I have touched the CSS several times too and I know I was very uncomfortable 
every time since I didn't know where what I was touching was used and what were 
the rules governing what I was touching.

Maybe there are ways to write unit tests for CSS and if that existed it would 
be even better than commenting I agree (even though comments would still be 
needed to explain why something is done in given manner).

Thanks
-Vincent

On Jan 21, 2010, at 8:36 PM, Ecaterina Valica wrote:

> If we want to have more comments in the CSS we should use a minimizer for
> the CSS, so that they are removed (along with the spaces) from the version
> we serve to the client.
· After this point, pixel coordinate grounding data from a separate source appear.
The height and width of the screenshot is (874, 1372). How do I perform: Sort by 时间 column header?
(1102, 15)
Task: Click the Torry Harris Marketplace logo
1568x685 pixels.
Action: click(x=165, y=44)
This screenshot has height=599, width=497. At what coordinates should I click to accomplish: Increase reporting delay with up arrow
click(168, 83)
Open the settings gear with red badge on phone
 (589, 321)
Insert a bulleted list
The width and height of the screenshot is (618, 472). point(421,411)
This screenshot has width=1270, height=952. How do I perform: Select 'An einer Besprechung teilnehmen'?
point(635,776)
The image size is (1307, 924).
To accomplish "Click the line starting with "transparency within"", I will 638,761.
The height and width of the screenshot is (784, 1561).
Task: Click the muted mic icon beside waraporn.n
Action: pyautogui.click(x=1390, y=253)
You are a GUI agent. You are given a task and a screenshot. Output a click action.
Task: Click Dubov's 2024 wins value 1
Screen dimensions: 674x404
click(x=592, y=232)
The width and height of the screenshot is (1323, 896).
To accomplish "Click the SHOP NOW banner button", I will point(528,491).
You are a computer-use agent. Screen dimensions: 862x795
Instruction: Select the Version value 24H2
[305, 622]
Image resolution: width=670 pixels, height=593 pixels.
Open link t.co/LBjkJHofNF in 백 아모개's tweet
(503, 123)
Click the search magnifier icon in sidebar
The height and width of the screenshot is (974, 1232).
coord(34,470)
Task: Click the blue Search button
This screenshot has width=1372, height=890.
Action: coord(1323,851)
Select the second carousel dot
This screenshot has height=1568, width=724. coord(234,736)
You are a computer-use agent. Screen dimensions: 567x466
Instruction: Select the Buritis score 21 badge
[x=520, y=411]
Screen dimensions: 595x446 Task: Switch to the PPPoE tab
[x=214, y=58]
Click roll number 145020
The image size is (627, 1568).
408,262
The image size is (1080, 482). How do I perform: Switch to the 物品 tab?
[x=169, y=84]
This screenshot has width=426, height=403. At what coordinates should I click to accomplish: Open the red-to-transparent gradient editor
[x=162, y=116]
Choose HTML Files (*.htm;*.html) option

Some CSS files we have already do this.
> 
> Another problem with CSS is that we add / modify some rules to assure
> compatibility with some specific browser. A solution would be to have
> specific files (just like the one we have for IE6) for the browsers that
> need those properties, so that we don't have to comment on every lines what
> compatibility is used for. Having multiple files that do the same thing can
> be hard to manage and sometimes browsers share behavior (depending on the
> engine). Ex: In the patch above the scrolling was only for Chrome and
> Safari.
> 
> And the big problem in my opinion is that rules come in packages. To fix one
> bug you would need to comment a line in a class that is dependent to a line
> from another class, etc, etc. Ex: In the patch above the widths matter
> because of the float:left. Plus the cascading inheritance behavior of CSS.
> 
> Right now we use comments in CSS to group properties, to specify overriding,
> to specify the browser that needs the property or to mark the hack.